Albert’s sister Fanny married Richard Pritchard, but she died young and without children in 1927. Albert’s next sister Dora married Robert Best in 1915, the youngest son of the Baptist Preacher and Missionary John Samuel Best, and between them they had two children, Ivy and Norman. Finally Albert’s eldest sister Elizabeth Colley (also known as Beat or Beatrice) married Albert West in the Spring Hill Chapel, Birmingham in 1911, the second of ten children born to William West and Emily Horsfall.
Albert was the son of William West who had founded his own brass manufacturing company in the early 1900s and by 1911 he and his five surviving brothers were gradually becoming more and more involved in the brass company, and as they attained sufficient age – excepting Walter who died in the Great War – all became directors.
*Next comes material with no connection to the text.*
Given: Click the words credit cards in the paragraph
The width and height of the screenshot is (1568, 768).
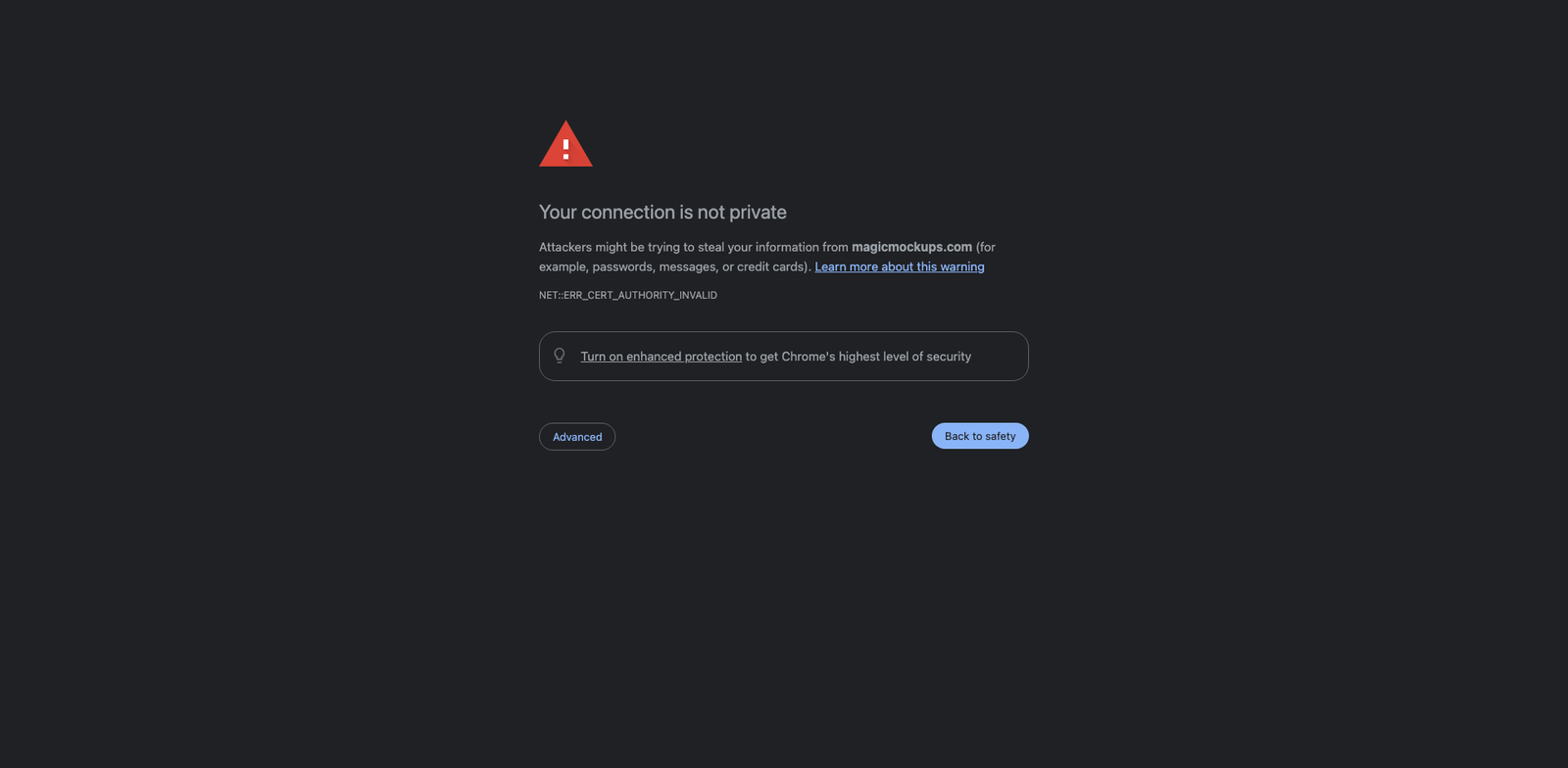Looking at the screenshot, I should click(771, 266).
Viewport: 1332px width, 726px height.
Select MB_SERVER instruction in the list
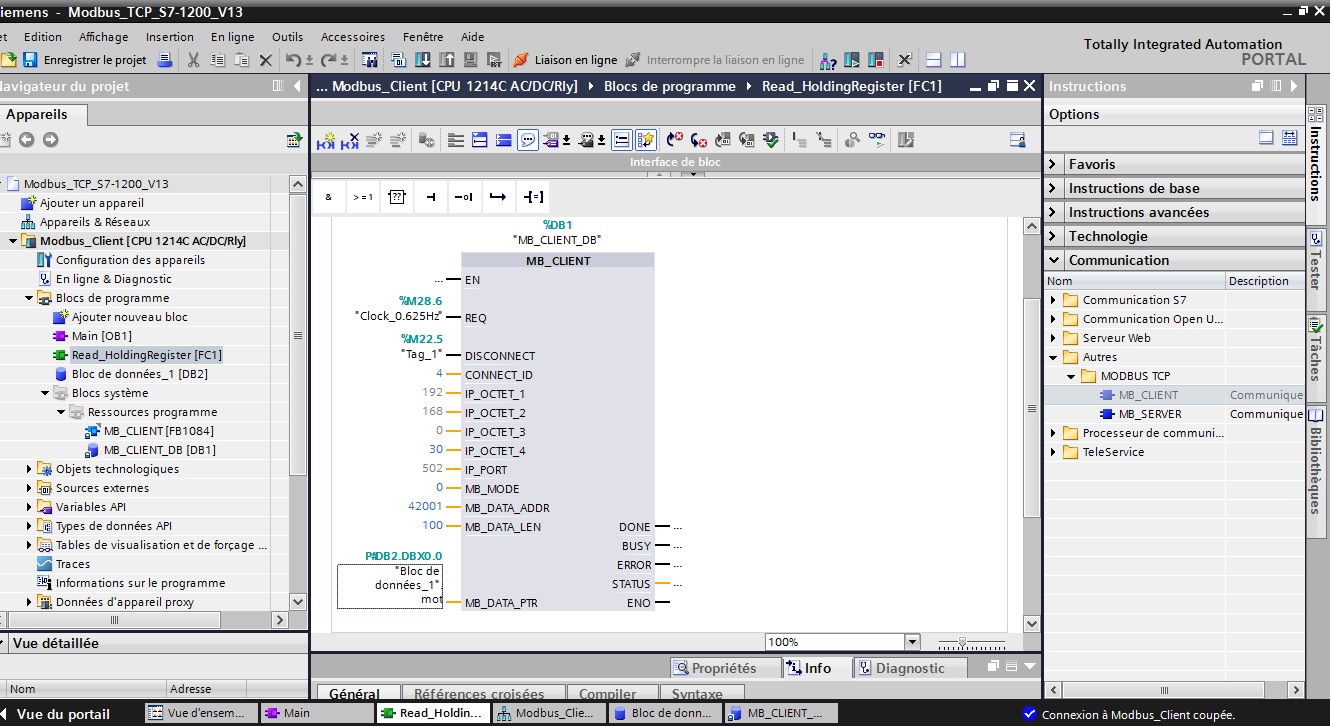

Beat and Albert had three sons of her own, Ray (1913), Don (1916) and Alan (1918) all of whom went on to work for West Brothers Ltd and West Wire Mills Ltd. They were wealthy enough that in the mid 1920s Beat and Albert went on a cruise to Egypt leaving their children with relatives. Between 1945 and 1957 Beat and Albert had eight grandchildren who she took pleasure in, and then another two appeared in the early 1960s already teenagers when details of Ray’s infidelity became known. Beat and Albert initially lived at The Laurels near Yardley on the Coventry Road out of Birmingham, then in 1921 were at Trinity Road in Handsworth. By 1939 they lived at 222 Streetsbrook Road on the edges of Solihull but after the Second World War they bought a lovely cottage out in the wilds of Worcestershire at Wychbold outside Droitwich. This was compulsorily purchased when the M5 was built through the back garden when they moved to Blue Lake Cottage (now demolished) in Dorridge. As they aged they moved to a house on the bridge at Barford near Warwick, the village where Alan and his family lived, but not far from all of their three sons and their families.
Beatie West (nee Colley) died in Barford in 1973 aged 87, outliving her husband by three years.